[Opening Page text section]
Children who survived the worst of the 2009 wildfires in Victoria, Australia performed more poorly than expected on standardized tests years later, particularly compared to their peers in regions that escaped the flames, new research says. The findings suggest that as communities around the world wrestle with more frequent and more severe fires, there may be consequences that last long after the smoke clears.
In February 2009, the Black Saturday wildfires burned more than 1,500 square miles in Victoria. The inferno killed 173 people, and destroyed 2,000 homes, three schools, and three pre-schools. A new study, published Wednesday in the journal Child Development, tracks the test scores of students who attended severely affected schools. And it reports that on average, their academic progress on reading and arithmetic lagged compared to students in areas that were less badly burned, even years after the fires.
The study didn’t investigate why the kids’ academic trajectories didn’t take off the way they should have. It could have been the initial trauma of the fire, or the loss of homes and loved ones. It could have been ongoing disruptions to their home life that made it hard for the kids to study, or sleep. It could be that devastation to schools and teachers’ lives made it hard to teach, which made the kids fall behind. Or it could be some awful combination of all those things. ”The effect of a disaster goes well beyond what happened on the day,” says Lisa Gibbs, a public health professor at the University of Melbourne who led the study. “It’s all the disruption that happened afterwards, and the loss, and the grief. There’s so much.”
[Closing Page text section]
Your objective => According to the text on the 2009 Victoria wildfires, how many people did the Black Saturday fires kill?
[Opening Material shown section]
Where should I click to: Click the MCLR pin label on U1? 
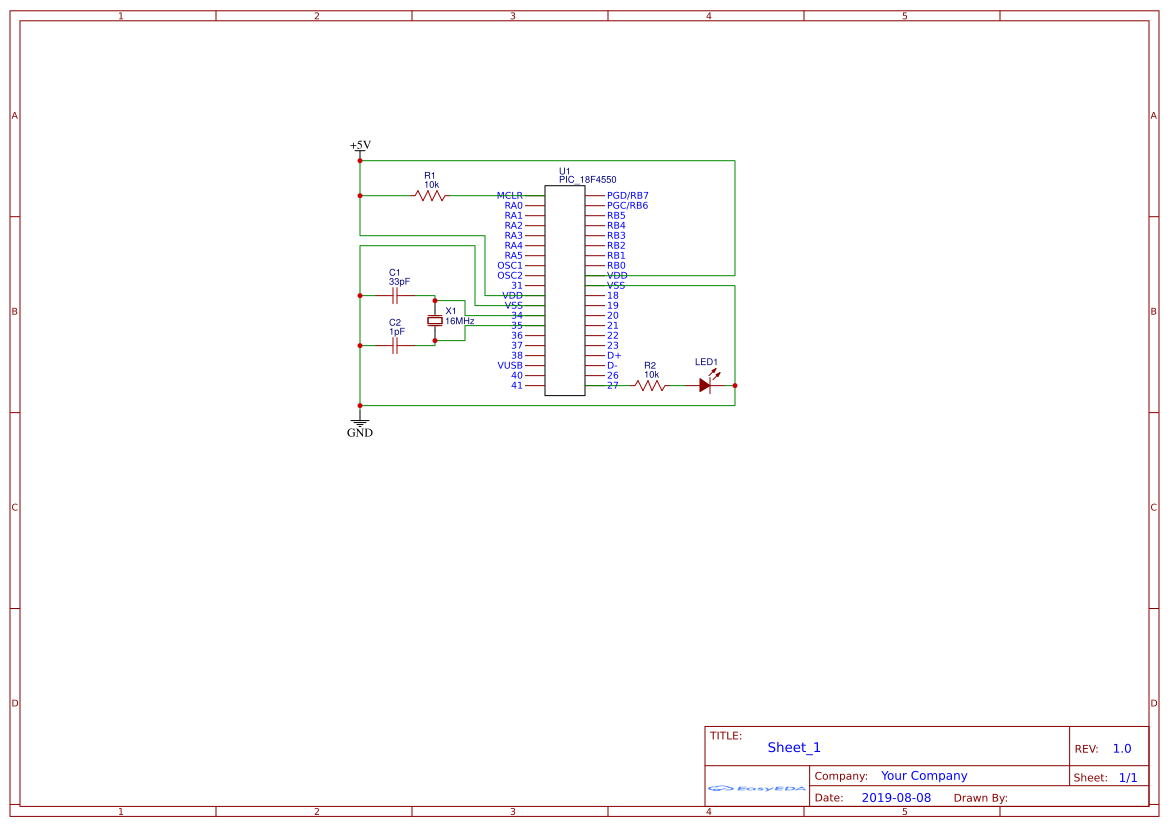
[Closing Material shown section]
[Opening Material shown section]
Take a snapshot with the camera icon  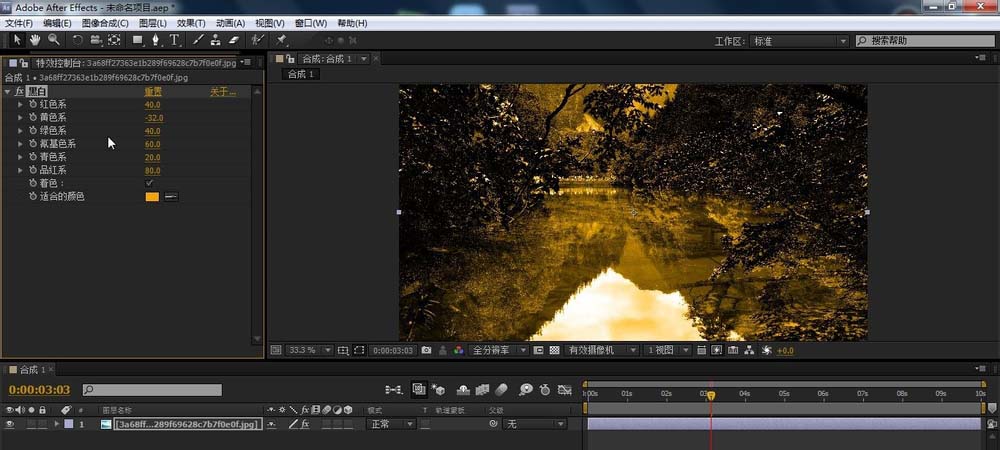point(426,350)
[Closing Material shown section]
[Opening Material shown section]
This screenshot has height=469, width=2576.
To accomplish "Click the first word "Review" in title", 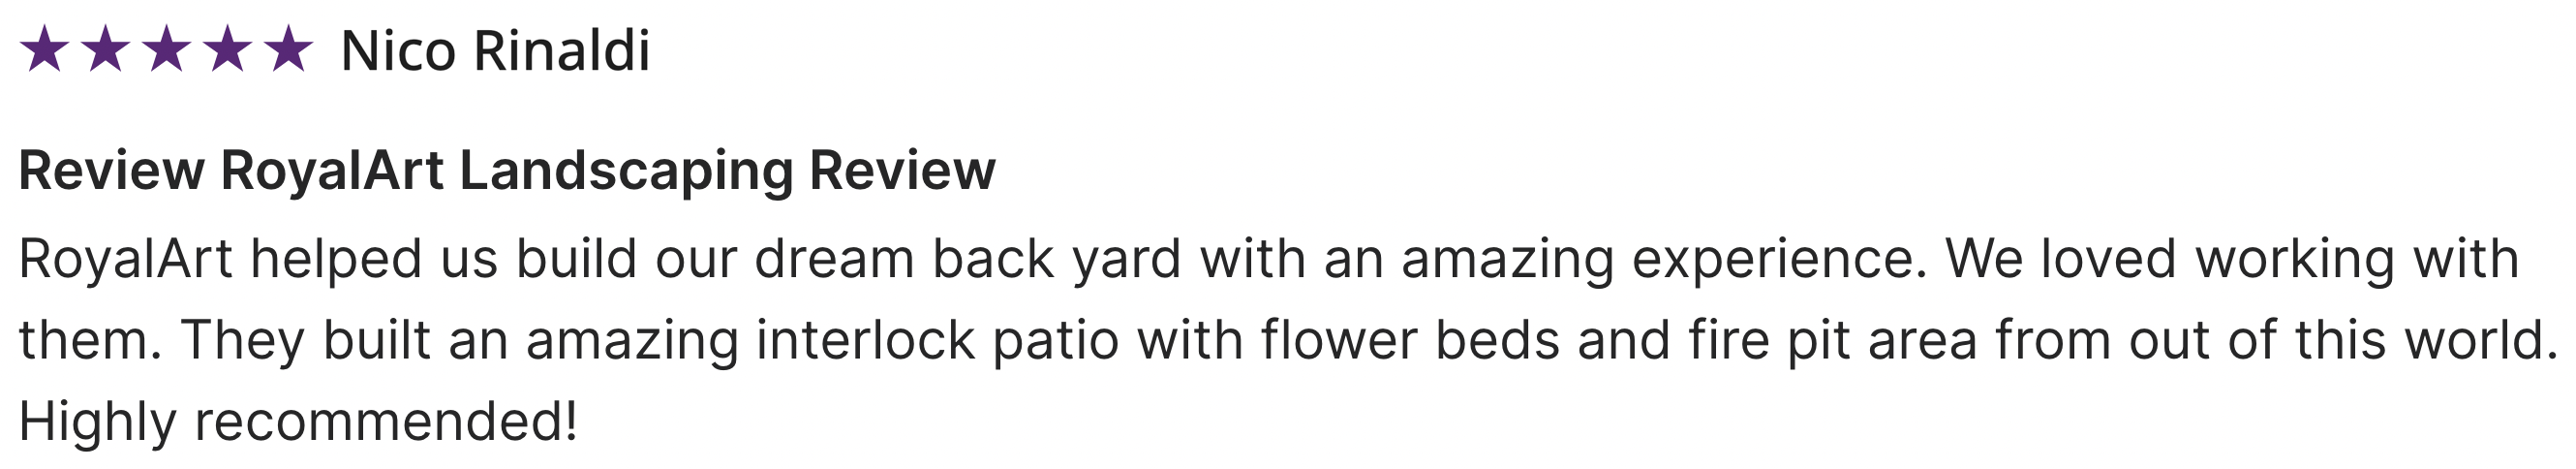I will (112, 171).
[Closing Material shown section]
The completed task => 173 people.